The colonel licked the salt from his middle finger. ‘Well, fuck that,’ he said and poked the air twice. ‘Fuck all that. If it’s all about giving the ragheads a bit of hydro, that’s cool with me. But if you’re telling me we’re risking soldiers’ lives just to climb up there for a photo op, so our armies can justify the Yankee dollar. Fuck that.’
‘It’s all in a day’s work,’ Scullion said. ‘That’s our mission, that’s our task. So don’t knock it, Sookie. You’ll be back in Hog Town whacking pucks before you know it.’
As they rumbled along, Scullion tried to imagine Alexander the Great riding into the land of bones. Weren’t the brown plains and jagged mountains a hostile shadowland, a place of dark minds filtering the light? He saw old armies coming with their cigars and their bagpipes to slay the enemies of civilisation. He saw men with mules and brass bands dying of cholera in the boiling wastes of the southern desert. In his mind he pictured Alexander’s handsome face, young and fair with a cut lip, a hero driving his units through the snow-filled passes of the Hindu Kush, leading other men through clouds of mosquitoes and over the rapids of the Oxus, and greeting them with handshakes one by one as they arrived at the place of battle, their sarissas already crusted in blood.
Earlier that morning, Scullion had sat on the short wall of an abandoned compound to speak to Rashid. He considered the Afghan a good soldier: just the sort you want to be teaching to protect his country. Scullion imagined Rashid to be like the local helping hand in colonial life, a smiling khitmutgar from the golden period, a child-man, subject to sentimental affection from the clubbable men of England.
‘But don’t forget I’m Irish, Rashid,’ said Scullion. ‘I’m probably more like you, when all’s said and done.’
‘You are tired, sir,’ said Rashid.
‘The boys are fine. They have each other. A senior officer has to stand apart.’
‘Yes, sir.’
‘Though some officers don’t know it.’
‘Yes, sir.’
&nbs
p; ‘You know who I mean?’
‘You are speaking of Captain Campbell, sir? I see you do not like each other as you once did.’
‘He’s the judge and jury, my friend,’ Scullion said. ‘But you see he knows nothing about life.

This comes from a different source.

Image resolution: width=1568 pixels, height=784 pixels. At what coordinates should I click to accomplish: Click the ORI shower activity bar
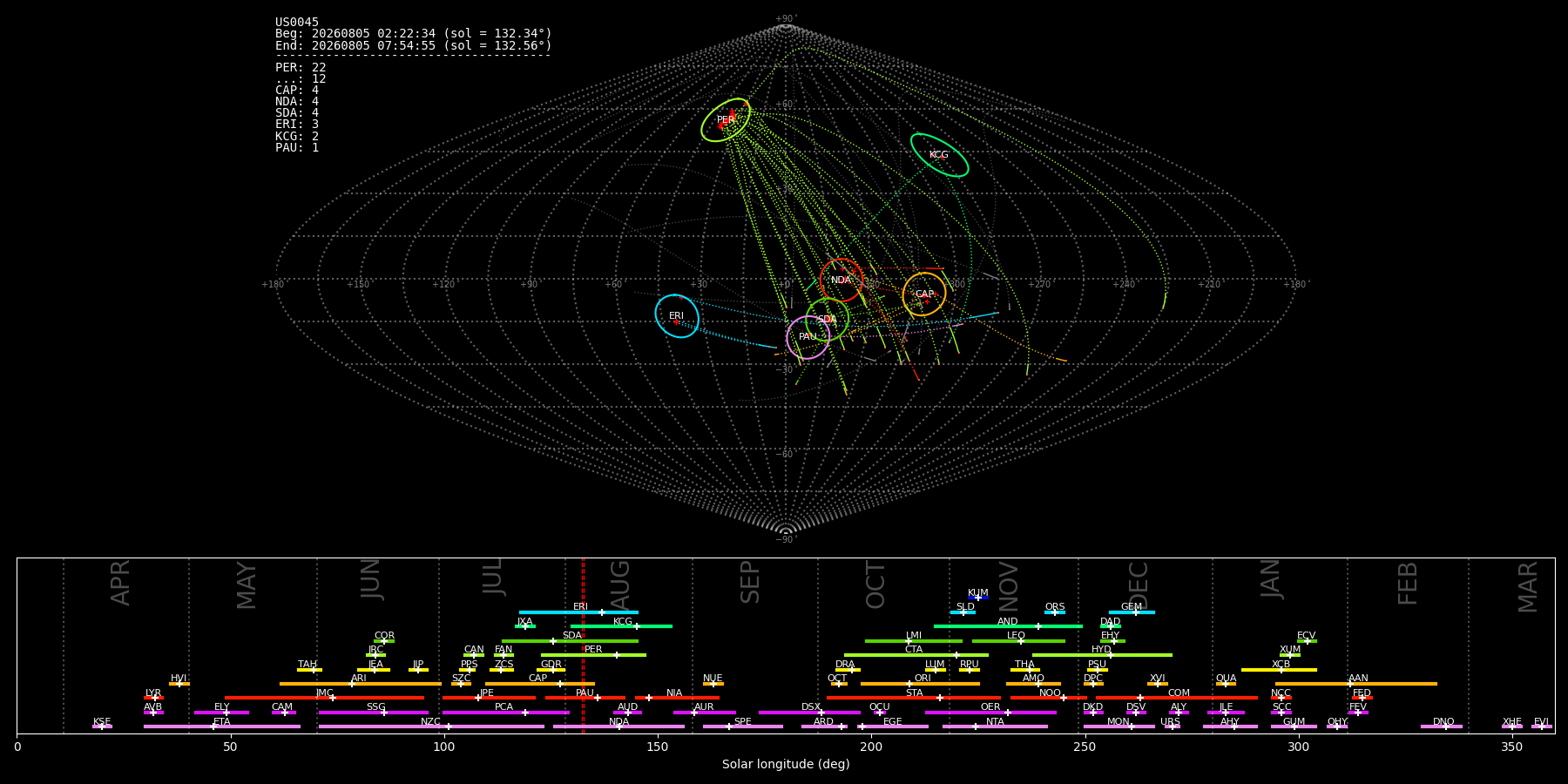[920, 684]
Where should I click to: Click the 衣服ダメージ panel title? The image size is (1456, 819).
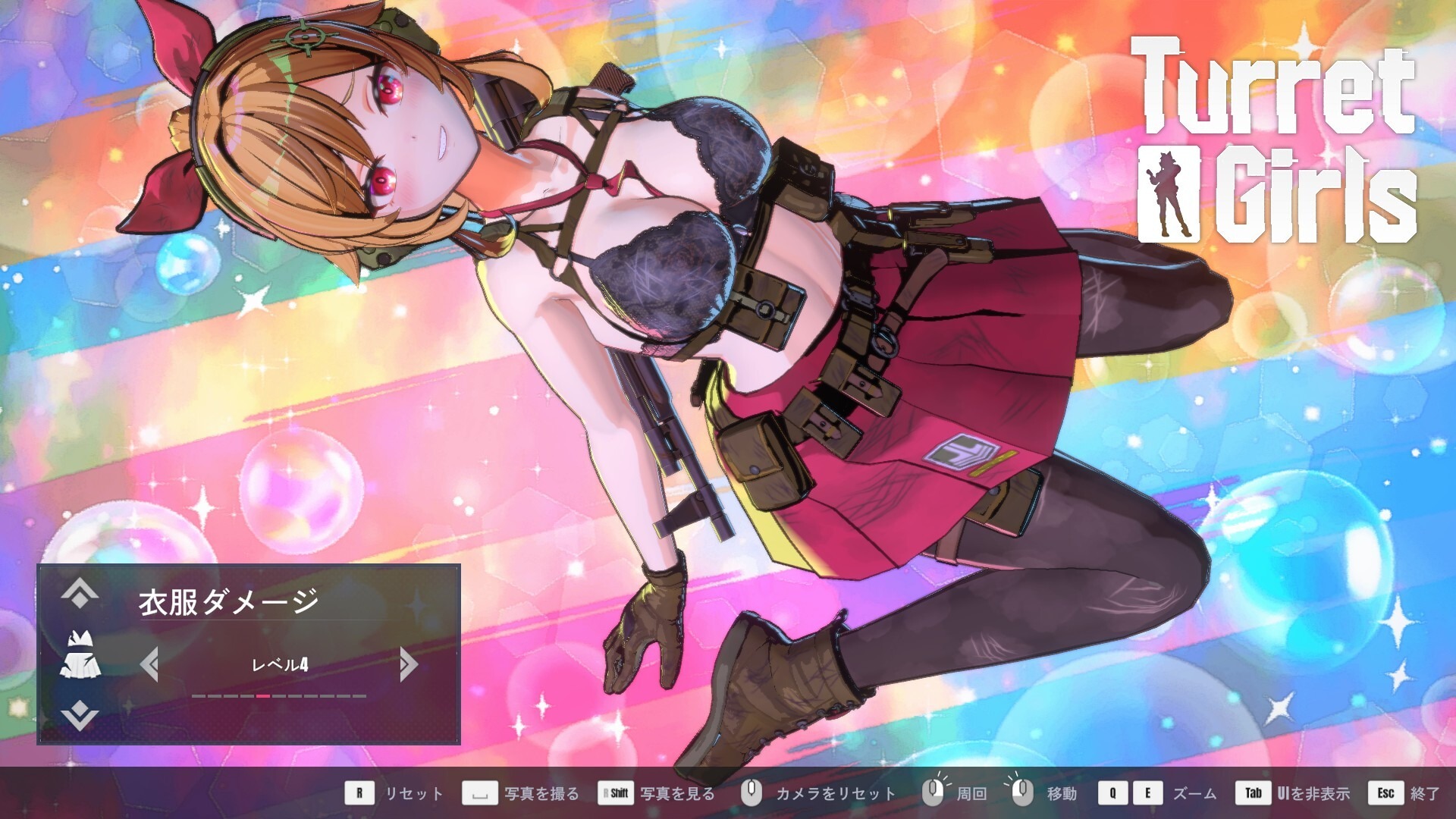coord(228,602)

He thinks we are all just characters in his drama. He can’t see any more why we are fighting. Such men lose faith and then they blame their brothers. I’ve seen it before.’
‘And you, sir. You still have faith?’
‘I have a task, so I do. My task is to help push the operation to a successful conclusion.’
‘But you are tired, sir.’
‘That’s true.’
‘Very tired.’
‘Luke has read some books. That’s something. Shame that it makes him see sickness everywhere.’
‘But you are sick, sir.’ As he said this, Rashid raised his patch to itch the skin around his eye and Scullion saw a gnarled, ragged hole. And, right there in the open air the major felt sick: he looked into the dead socket and his mouth went dry. Scullion knew finally that his nerve had gone. The years of shredded bone and sudden cries and blood on the grass were behind him, and he was lost, not knowing what to say or how to be. Just this blank disgust holding him there and sapping his spirit. He spat a plug of chewing gum onto the ground between them.
‘Pick that up,’ he said.
‘Sorry, sir.’
‘Pick it up.’
Rashid was silent. Scullion always liked the way he took his time to talk, searching through the concept before lighting on the word. ‘I want to learn how to speak more like you,’ he said. ‘In pictures.’
‘You will, Rashid.’
‘For my own people.’ Rashid picked up the piece of gum and put it in his mouth and he stared at the major with an unreadable expression. ‘Dust,’ he said. ‘I like the taste of my own land.’
It was hotter than usual and Scullion gave orders and checked supplies among his group and at various times that day he shivered with a secret revulsion. He didn’t know why.
A commander in Bosnia once told him he had no politics. It was the day after a young fellow Scullion was mentoring got shot in Vitez. ‘You’re a typical modern soldier,’ the commander said, ‘partly because you trust nothing. Everything’s doable and everything’s bullshit. You think like a flame-thrower, Scullion. You want to burn away the enemy and scorch their minds, without knowing what their minds are.’